- _THE TASK_: Give back all of the records exactly.

#### EXTRACTED DATA

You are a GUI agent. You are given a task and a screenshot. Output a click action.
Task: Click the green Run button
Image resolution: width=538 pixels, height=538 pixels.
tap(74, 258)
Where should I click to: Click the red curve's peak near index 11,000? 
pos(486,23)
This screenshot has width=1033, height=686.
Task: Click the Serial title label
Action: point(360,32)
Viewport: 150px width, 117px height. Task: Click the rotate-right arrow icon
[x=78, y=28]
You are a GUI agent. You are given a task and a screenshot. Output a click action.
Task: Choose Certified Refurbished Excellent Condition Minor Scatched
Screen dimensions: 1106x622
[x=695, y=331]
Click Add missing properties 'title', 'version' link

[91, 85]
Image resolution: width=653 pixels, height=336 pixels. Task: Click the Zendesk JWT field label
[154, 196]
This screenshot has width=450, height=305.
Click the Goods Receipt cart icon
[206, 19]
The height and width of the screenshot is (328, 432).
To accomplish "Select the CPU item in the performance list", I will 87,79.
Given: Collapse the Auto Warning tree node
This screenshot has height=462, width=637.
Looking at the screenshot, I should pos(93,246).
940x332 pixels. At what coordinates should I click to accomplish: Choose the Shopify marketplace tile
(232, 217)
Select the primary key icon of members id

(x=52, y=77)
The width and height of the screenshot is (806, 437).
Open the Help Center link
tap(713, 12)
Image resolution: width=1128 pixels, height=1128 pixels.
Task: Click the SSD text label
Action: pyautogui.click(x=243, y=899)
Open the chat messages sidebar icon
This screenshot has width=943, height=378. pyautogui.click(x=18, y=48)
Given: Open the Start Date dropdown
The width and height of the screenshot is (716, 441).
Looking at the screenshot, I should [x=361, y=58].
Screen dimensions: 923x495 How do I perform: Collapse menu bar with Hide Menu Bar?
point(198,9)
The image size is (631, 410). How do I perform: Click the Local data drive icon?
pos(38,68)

########

- _THE COMPLETED TASK_:
You are a GUI agent. You are given a task and a screenshot. Output a click action.
Task: Click the green Run button
Image resolution: width=538 pixels, height=538 pixels.
tap(74, 258)
Where should I click to: Click the red curve's peak near index 11,000? 
pos(486,23)
This screenshot has width=1033, height=686.
Task: Click the Serial title label
Action: point(360,32)
Viewport: 150px width, 117px height. Task: Click the rotate-right arrow icon
[x=78, y=28]
You are a GUI agent. You are given a task and a screenshot. Output a click action.
Task: Choose Certified Refurbished Excellent Condition Minor Scatched
Screen dimensions: 1106x622
[x=695, y=331]
Click Add missing properties 'title', 'version' link

[91, 85]
Image resolution: width=653 pixels, height=336 pixels. Task: Click the Zendesk JWT field label
[154, 196]
This screenshot has width=450, height=305.
Click the Goods Receipt cart icon
[206, 19]
The height and width of the screenshot is (328, 432).
To accomplish "Select the CPU item in the performance list", I will 87,79.
Given: Collapse the Auto Warning tree node
This screenshot has height=462, width=637.
Looking at the screenshot, I should pos(93,246).
940x332 pixels. At what coordinates should I click to accomplish: Choose the Shopify marketplace tile
(232, 217)
Select the primary key icon of members id

(x=52, y=77)
The width and height of the screenshot is (806, 437).
Open the Help Center link
tap(713, 12)
Image resolution: width=1128 pixels, height=1128 pixels.
Task: Click the SSD text label
Action: pyautogui.click(x=243, y=899)
Open the chat messages sidebar icon
This screenshot has width=943, height=378. pyautogui.click(x=18, y=48)
Given: Open the Start Date dropdown
The width and height of the screenshot is (716, 441).
Looking at the screenshot, I should [x=361, y=58].
Screen dimensions: 923x495 How do I perform: Collapse menu bar with Hide Menu Bar?
point(198,9)
The image size is (631, 410). How do I perform: Click the Local data drive icon?
pos(38,68)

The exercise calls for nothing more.